◆ THE PROBLEM ◆
Pull every line that includes the word "agent" out of the data below and copy it.

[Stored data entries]
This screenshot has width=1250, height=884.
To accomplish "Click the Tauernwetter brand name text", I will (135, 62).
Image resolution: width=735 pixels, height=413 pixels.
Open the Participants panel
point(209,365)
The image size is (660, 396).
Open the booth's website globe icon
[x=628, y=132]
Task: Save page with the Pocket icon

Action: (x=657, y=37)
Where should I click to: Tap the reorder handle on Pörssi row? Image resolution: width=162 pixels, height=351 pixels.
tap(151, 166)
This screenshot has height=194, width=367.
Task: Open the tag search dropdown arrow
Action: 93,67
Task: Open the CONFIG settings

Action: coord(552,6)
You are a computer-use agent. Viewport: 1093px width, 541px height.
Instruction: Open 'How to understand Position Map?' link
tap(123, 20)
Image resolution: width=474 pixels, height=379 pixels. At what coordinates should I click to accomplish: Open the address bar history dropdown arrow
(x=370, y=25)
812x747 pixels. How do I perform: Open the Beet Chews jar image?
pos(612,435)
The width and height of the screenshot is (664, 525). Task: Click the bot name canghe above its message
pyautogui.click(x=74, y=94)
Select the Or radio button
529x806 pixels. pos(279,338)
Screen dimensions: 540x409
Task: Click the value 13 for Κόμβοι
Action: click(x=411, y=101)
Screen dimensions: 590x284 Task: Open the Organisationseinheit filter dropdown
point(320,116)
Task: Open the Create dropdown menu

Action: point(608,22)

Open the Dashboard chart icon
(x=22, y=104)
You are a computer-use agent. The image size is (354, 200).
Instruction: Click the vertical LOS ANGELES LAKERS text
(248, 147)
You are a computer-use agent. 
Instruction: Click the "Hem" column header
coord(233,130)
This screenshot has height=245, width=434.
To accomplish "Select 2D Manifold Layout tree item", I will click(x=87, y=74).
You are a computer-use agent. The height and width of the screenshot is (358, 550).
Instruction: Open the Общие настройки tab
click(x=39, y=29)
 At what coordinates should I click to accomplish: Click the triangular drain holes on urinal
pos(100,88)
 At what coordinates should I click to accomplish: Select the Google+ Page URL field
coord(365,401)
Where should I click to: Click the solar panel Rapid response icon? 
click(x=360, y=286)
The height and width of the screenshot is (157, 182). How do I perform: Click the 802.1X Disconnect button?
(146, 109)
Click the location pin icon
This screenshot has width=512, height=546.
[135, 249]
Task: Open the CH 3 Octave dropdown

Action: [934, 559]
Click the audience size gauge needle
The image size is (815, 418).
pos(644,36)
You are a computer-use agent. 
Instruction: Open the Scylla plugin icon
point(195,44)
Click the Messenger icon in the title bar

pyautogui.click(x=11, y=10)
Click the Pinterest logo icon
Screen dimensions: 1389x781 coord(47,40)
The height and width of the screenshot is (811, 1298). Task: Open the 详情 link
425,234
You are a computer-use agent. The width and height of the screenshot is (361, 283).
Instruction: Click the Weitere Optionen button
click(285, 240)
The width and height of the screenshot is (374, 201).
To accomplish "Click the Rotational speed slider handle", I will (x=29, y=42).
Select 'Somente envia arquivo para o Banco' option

◆ RESULT FOR THIS TASK ◆
You are a computer-use agent. Viewport: 1093px width, 541px height.
You are a computer-use agent. The image size is (354, 200).
You are a computer-use agent. 
You are a computer-use agent. The height and width of the screenshot is (358, 550).
You are a computer-use agent. 
You are a computer-use agent. The width and height of the screenshot is (361, 283).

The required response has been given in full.